*What this task involves*. Report how many lines of the material below contain the string "computer". The reply is that number and no more.

*The data*.
++++++++++++++++++++
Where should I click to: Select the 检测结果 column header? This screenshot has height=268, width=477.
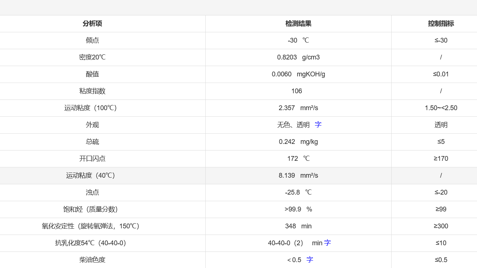298,23
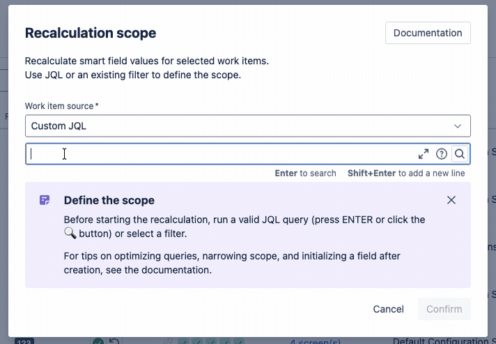
Task: Open JQL syntax help question-mark icon
Action: pos(442,154)
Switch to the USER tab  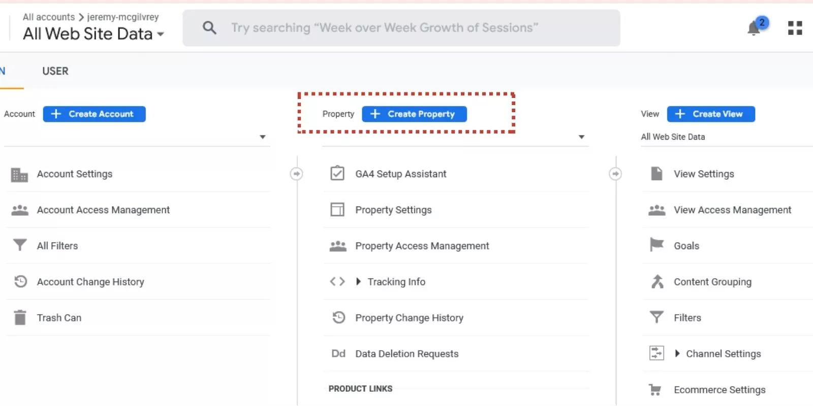click(55, 71)
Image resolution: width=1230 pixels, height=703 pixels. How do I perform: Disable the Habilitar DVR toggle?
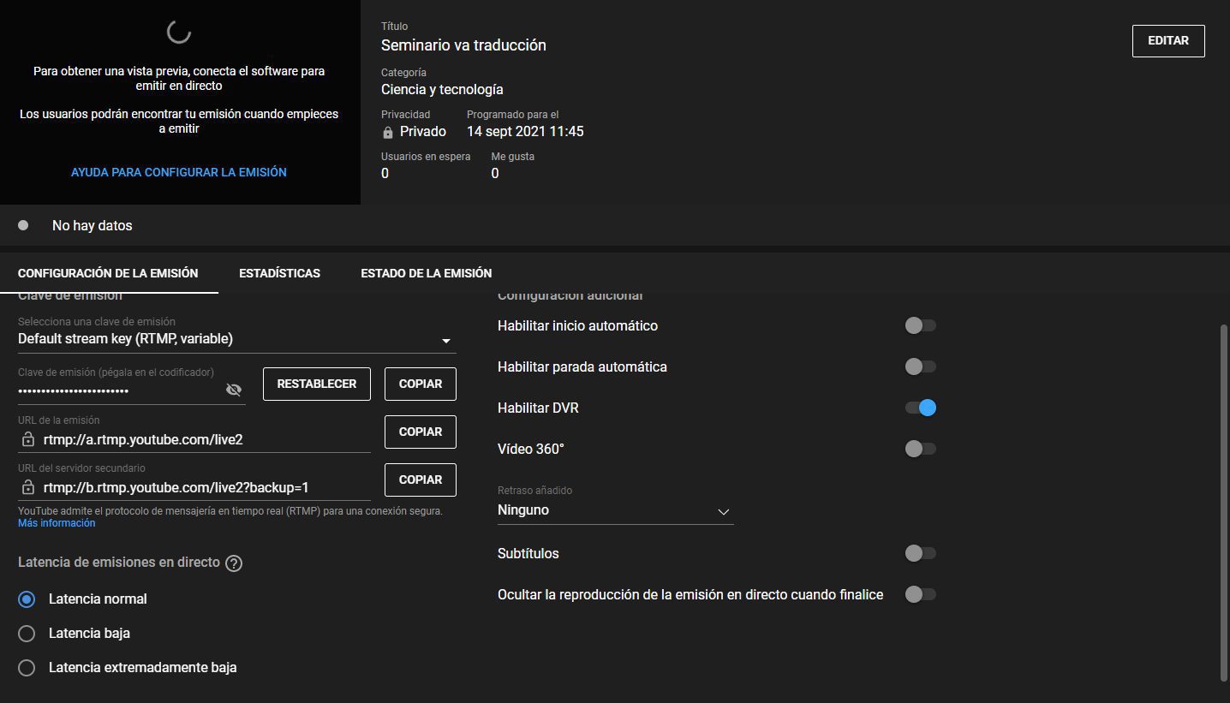click(921, 408)
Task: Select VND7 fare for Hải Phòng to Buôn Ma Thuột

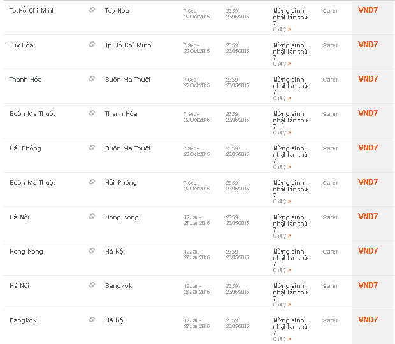Action: [x=368, y=148]
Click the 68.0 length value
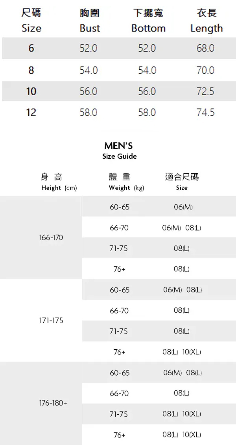This screenshot has width=236, height=445. (x=205, y=48)
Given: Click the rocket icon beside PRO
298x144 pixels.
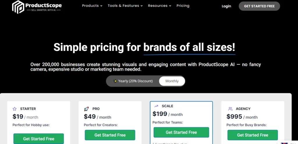Looking at the screenshot, I should pos(86,109).
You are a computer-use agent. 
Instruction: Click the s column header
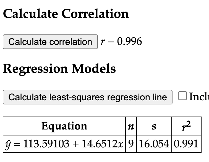(154, 126)
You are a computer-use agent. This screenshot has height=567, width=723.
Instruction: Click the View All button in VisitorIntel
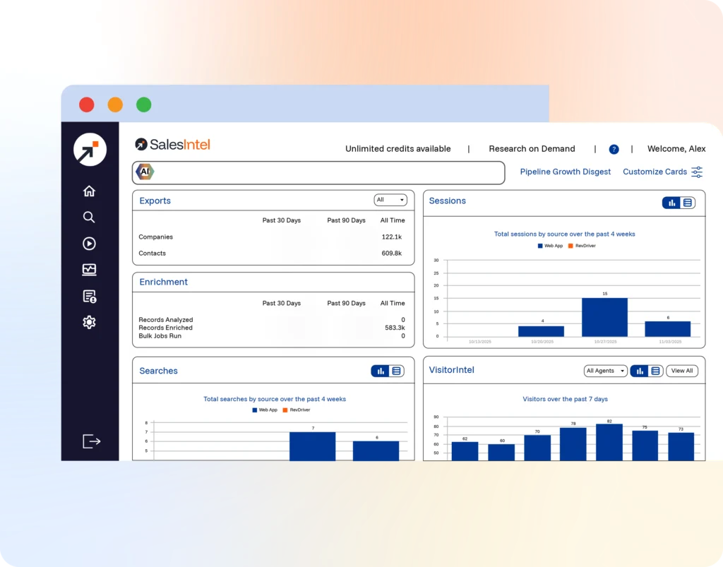coord(681,371)
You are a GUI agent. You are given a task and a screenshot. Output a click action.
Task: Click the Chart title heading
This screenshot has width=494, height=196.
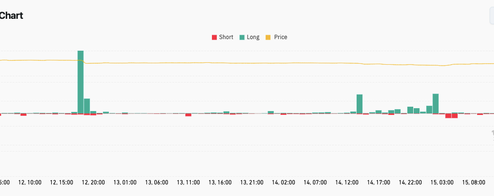(12, 16)
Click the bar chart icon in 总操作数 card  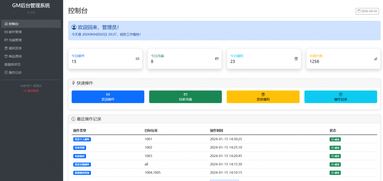375,59
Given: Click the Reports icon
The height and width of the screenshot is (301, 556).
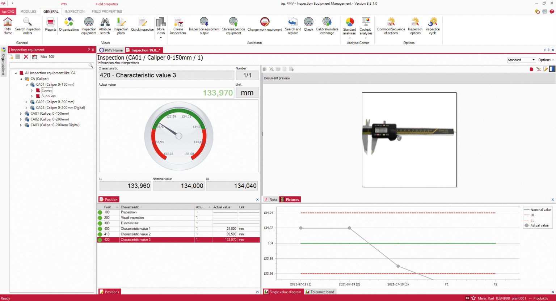Looking at the screenshot, I should click(51, 25).
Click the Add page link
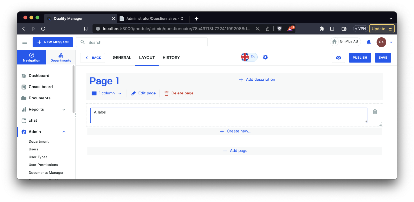This screenshot has width=414, height=202. click(235, 151)
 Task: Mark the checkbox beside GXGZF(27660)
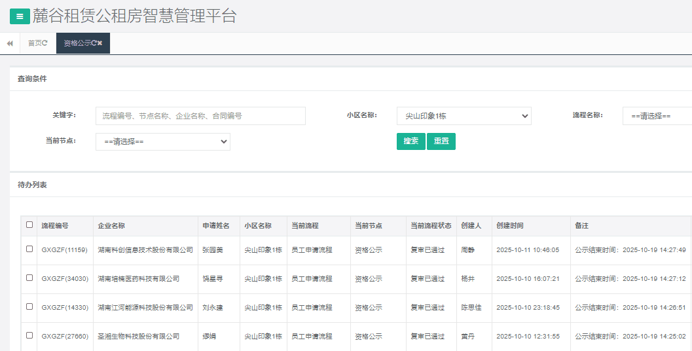[29, 335]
++++++++++++++++++++
*Result of the task*. 2